**Source records:**
▶

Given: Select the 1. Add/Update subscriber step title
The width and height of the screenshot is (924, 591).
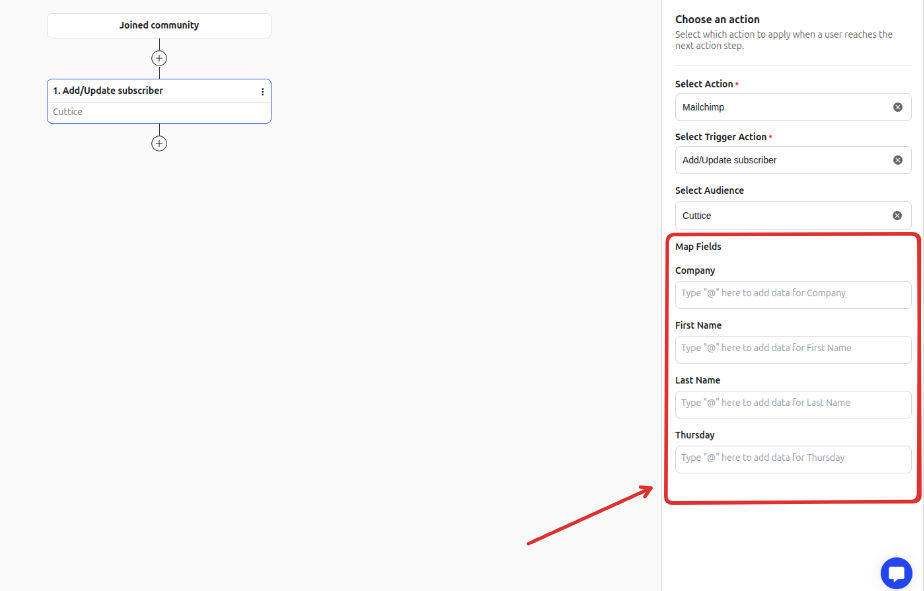Looking at the screenshot, I should point(108,91).
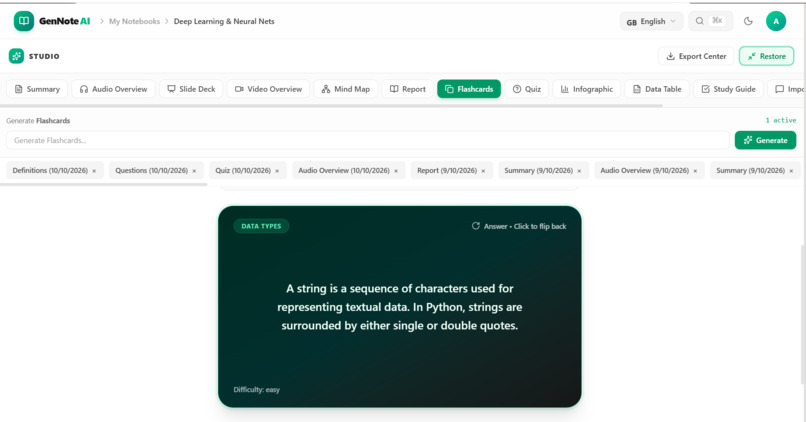Toggle dark mode with the moon icon
This screenshot has height=422, width=806.
[x=748, y=21]
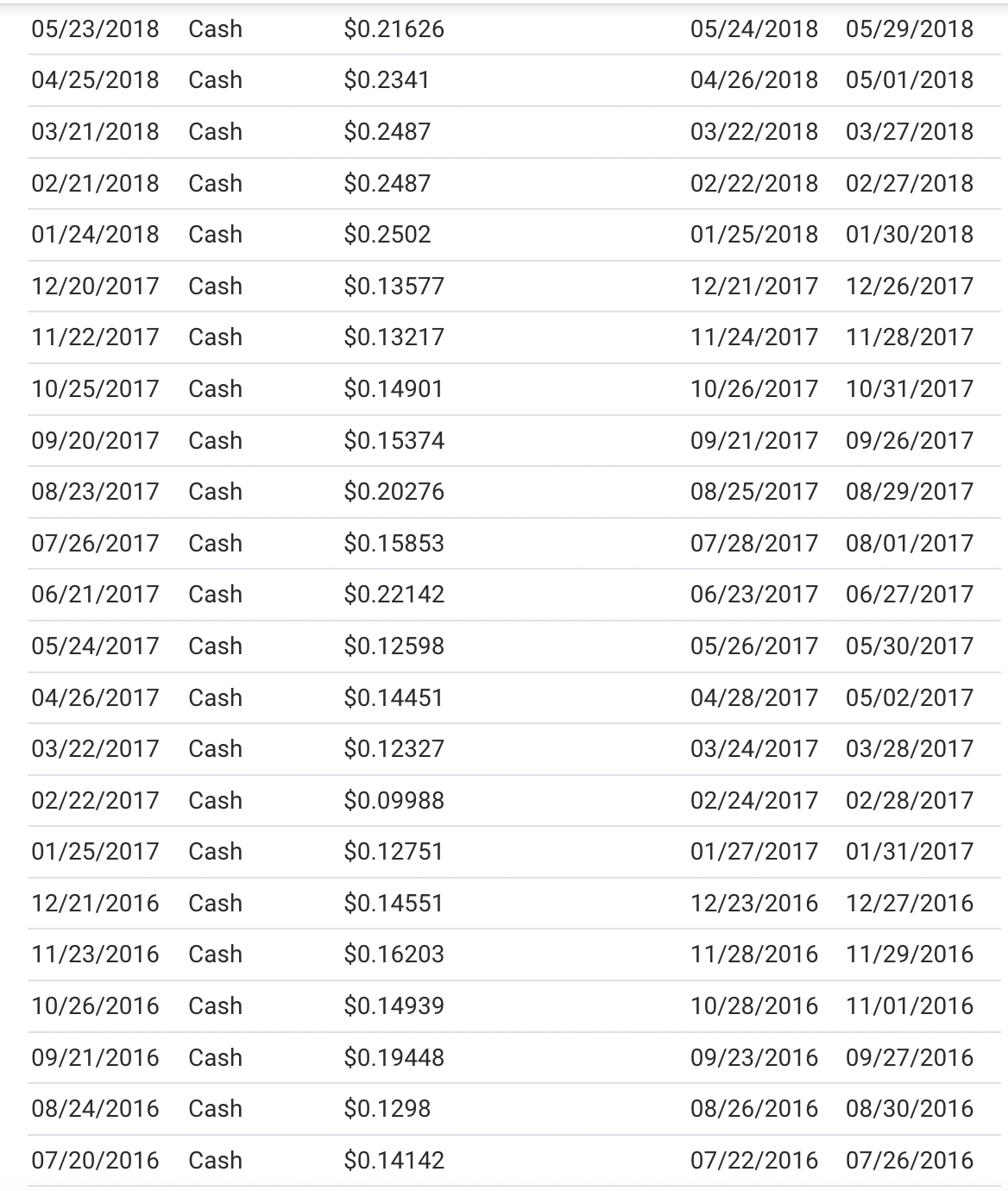Select the 05/01/2018 payment date
1008x1191 pixels.
click(909, 80)
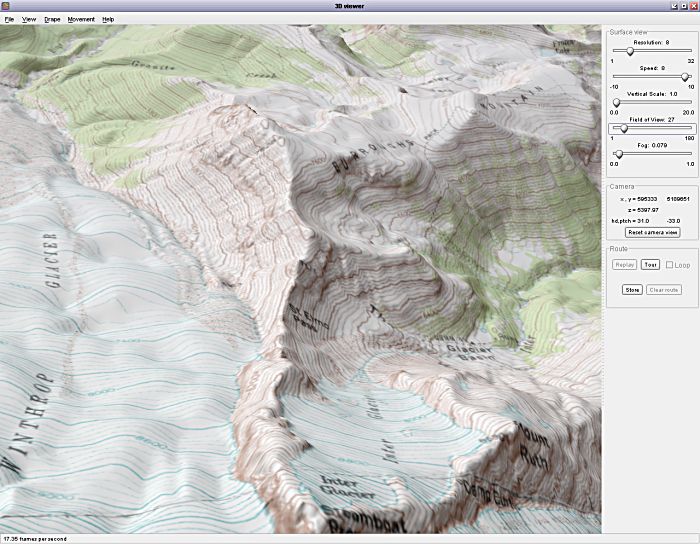The image size is (700, 544).
Task: Click the Replay route button
Action: (x=625, y=265)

◀

**What is expected:**
An exact transcript is required, covering the lines from the one containing "The width and" through the end of the listing above, inclusive, without pictures.

**Answer box:**
The width and height of the screenshot is (924, 591).
Looking at the screenshot, I should point(108,91).
Toggle dark mode with the moon icon
This screenshot has height=422, width=806.
[x=748, y=21]
Select the 05/01/2018 payment date
1008x1191 pixels.
click(909, 80)
The image size is (700, 544).
Task: Click the Replay route button
Action: (x=625, y=265)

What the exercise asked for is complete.